18.6.17


To Be a Reader


I fell asleep around 11 last night with my doors wide open, the hot day had transformed into a cooler but still warm night. I slept sound. The city noise doesn’t bother me anymore when I am sleeping.
My slow movements getting upright were copied by a small body moving through my room. My housemate’s cat is too nervous to enter my room when there is somebody around but when I’m asleep she often sneaks in to sit on my balcony and get some fresh air. The moment she becomes aware of somebody being present she gets scared though and walks out, keeping her eyes on me in the movement.

I thought about going back to sleep but I was awake. Four thirty. Still dark, quieter than it is during the day, less traffic noise, but more noisy people walking home from bars and nightclubs.

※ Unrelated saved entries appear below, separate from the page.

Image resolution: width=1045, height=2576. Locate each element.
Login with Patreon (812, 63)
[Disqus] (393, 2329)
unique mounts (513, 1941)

I opened the book I had been reading before I fell asleep, reread the chapter I had tried to finish before my eyes refused to do what I wanted them to do and moved to the next chapter. “A Short Note on the Singularity”. It starts like this: “There is no accepted version of the Technological Singularity. It is a light gleaming above Silicon Valley’s horizon, appearing now as religious prophecy, now as technological fate. There is no end to the riches the faithful claim it will generate, no end to what can be said of them. In the broadest sense, the term refers to a time to come in which machine intelligence greatly surpasses that of its human way, an extreme expression of techno-progressivism, the belief that the universal approach of technology will solve the world’s most intractable problems.” In the former chapters I had read about uploading the brain, how it works according to scientists who have devoted their lives to figuring that out. About the largest of the world’s four cryopreservation facilities where for $200.000 they store your body until the technology has been developed to transfer you out of your useless vessel or $80.000 if they only store your head. It is located in Phoenix, “on the outskirts of a city named after this mythical desert bird, with its cyclical existence of immolation and renewal. It’s a detail at which you reader, would probably wrinkle your delicate and finely attuned nose if you came across it in a work of fiction.”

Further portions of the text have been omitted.